Holmes, learn from Burress
Bob Glauber
February 3, 2009


Santonio Holmes had just won the Super Bowl MVP award, but he wasn't much into celebrating the moment. At least not in the conventional sense. Once he got back to his hotel room after the Steelers' breathtaking 27-23 win over the Cardinals, he hung out with his three kids.

"I just stayed in and relaxed a lot," he said. "The kids were very excited about watching Madagascar II."

Make a spectacular catch and keep both feet - or, should we say, toes - inbounds and win the Super Bowl one minute, chillax with the kids the next. Cool stuff. Especially for the 24-year-old Holmes, who has done a lot of growing up in the last few months.

It was back in late October when Holmes was charged with marijuana possession in downtown Pittsburgh. He was called into coach Mike Tomlin's office and told in no uncertain terms that his behavior was unacceptable. Holmes was told he would not play the following Sunday against the Giants.
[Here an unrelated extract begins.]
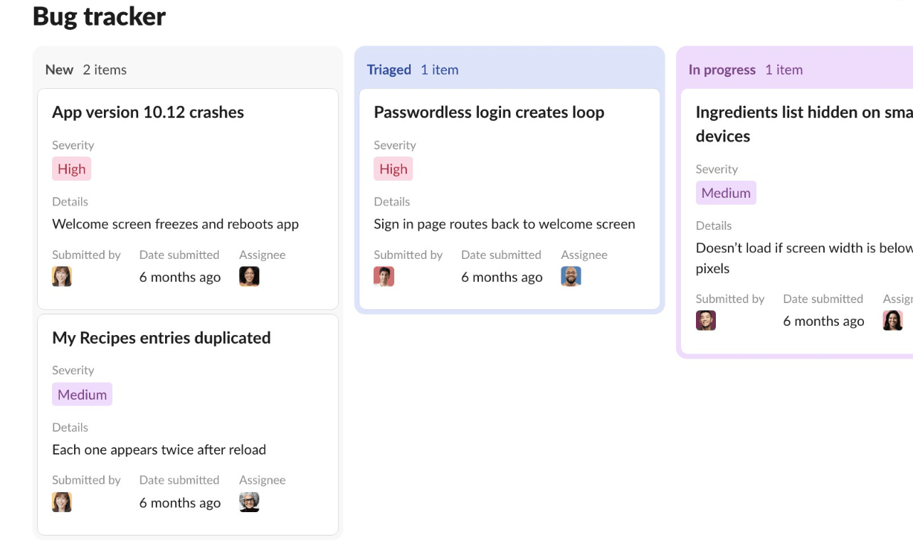Click the assignee avatar on Passwordless login card
Screen dimensions: 913x542
click(571, 276)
"He told me how he'd handle the situation, and at first, I didn't want to hear that," Holmes said yesterday morning after being presented the MVP trophy.

Tomlin knew he had to act decisively, and the best way he knew how was to take away what Holmes enjoyed most: playing football.
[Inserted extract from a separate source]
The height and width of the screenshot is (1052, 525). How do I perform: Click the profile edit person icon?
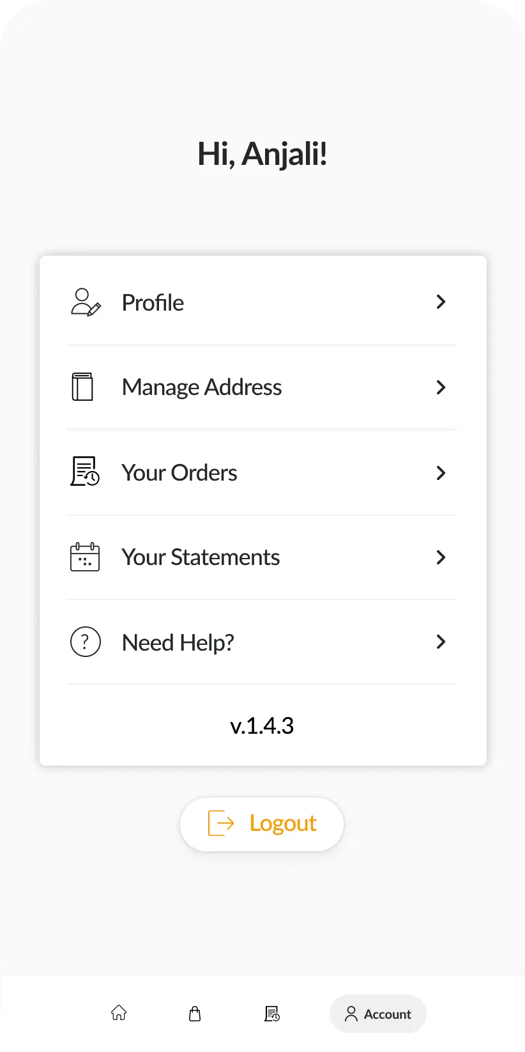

"I see that he put me in a better situation," Holmes said, "by getting the distractions away from the team and allowing me to come back the following week and letting it go."

The Steelers lost the game, but they might have gotten something better out of the deal: a better man.

Tomlin beamed yesterday when I asked him how important it was to him as a coach that Holmes seemed to straighten himself out.

"That's the business of coaching," he said. "When you work the way we work with these players, you're a life coach in a lot of ways. You care about them. You wear many hats in this business, and I embrace that as much as the X's and O's. I probably get more enjoyment out of watching people grow than preparing and winning football games. I believe that's what we're all prepared to do."

NFL commissioner Roger Goodell also was gratified by Holmes' turnaround. Goodell was in touch with the Steelers after Holmes' brush with the law, and he could have interceded had he chosen. But he encourages teams to mete out discipline on their own before matters get to his desk, and he was satisfied with Tomlin's decision.

Goodell gave Holmes a warm embrace yesterday and confided that Holmes approached him shortly after the commissioner presented the Vince Lombardi Trophy. "He grabbed me and hugged me and said, 'Thanks for believing in me,"' Goodell said. "It was a good moment. I'm really proud of him."

The Steelers can only hope that Holmes remains focused on football and doesn't make more bad decisions. The October incident wasn't his first run-in with the law. In June 2006, he was charged with domestic violence in Columbus, Ohio, a month after an arrest for disorderly conduct in Miami. Both times, charges were dropped.

We need only be reminded of the receiver who made the winning catch in last year's Super Bowl. Plaxico Burress went from hero to Exhibit A of all that can go wrong. Burress now wonders if he'll ever play football again because of an accidental self-shooting in a nightclub incident.

Steelers quarterback Ben Roethlisberger suggested after Sunday's game that if Holmes keeps his head on straight, "he has the potential to go where no receiver has ever gone."

That Roethlisberger would even phrase the statement that way was revealing. Big Ben knows how stardom can change your life, and he hopes Holmes doesn't let it go to his head.

If Holmes needs any reminders about how quickly things can go wrong, he need only look at Burress, a former Steeler whose career might be over because he couldn't get it right off the field.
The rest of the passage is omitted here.